Fig. 4.

Electrophysiological characteristics of arcuate Kiss1 neurons in oil-treated OVX Kiss1-CreGFP mice using whole-cell patch recording. Kiss1 neurons in the ARC (of the female) rest at −63.8 ± 2.3 mV (n = 20). A–C, Representative traces of action potentials recorded from arcuate Kiss1 neurons showing tonic (A), irregular (B), and silent (C) firing patterns. D, Summary pie chart of the firing pattern distribution in ARC Kiss1 neurons (n = 20). E–H, Endogenous conductances and NMDA-induced burst firing of an ARC Kiss1 neuron. E, Ensemble of currents in response to depolarizing/hyperpolarizing steps from −50 to −140 mV illustrating the expression of a hyperpolarization-activated cation current (h-current) and a T-type Ca²⁺ current (arrow) in a representative Kiss1 neuron. V_hold = −60 mV. F, Current clamp recording in an ARC Kiss1 neuron showing the response to NMDA (40 μm). The spiking in F was expanded to illustrate the pronounced effects of NMDA on burst firing activity of Kiss1 neurons with an ensemble of spikes riding on top of low-threshold spikes (arrows).
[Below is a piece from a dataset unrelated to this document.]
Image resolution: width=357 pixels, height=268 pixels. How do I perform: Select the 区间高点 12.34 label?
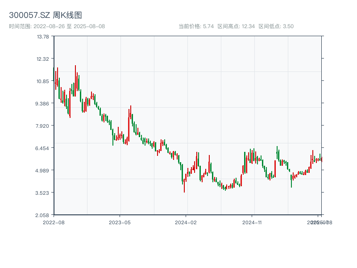point(236,26)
G, In a current clamped state close to the resting membrane potential, one can see the bursting activity in the presence of NMDA. H, In the presence of tetrodotoxin to block the fast Na⁺ spikes, one can clearly see the membrane oscillations (up and down states) induced by NMDA. Eighty percent of ARC Kiss1 neurons expressed the endogenous conductances (h-current, T-current) that are critical for generating burst firing activity. Although ARC Kiss1 neurons did not exhibit spontaneous burst firing activity, glutamate (NMDA) was able to induce burst firing activity in all of the cells. I, GABA (100 μm) inhibited firing in another arcuate kisspeptin neuron. Drugs were rapidly perfused into the bath as a 100-μl bolus.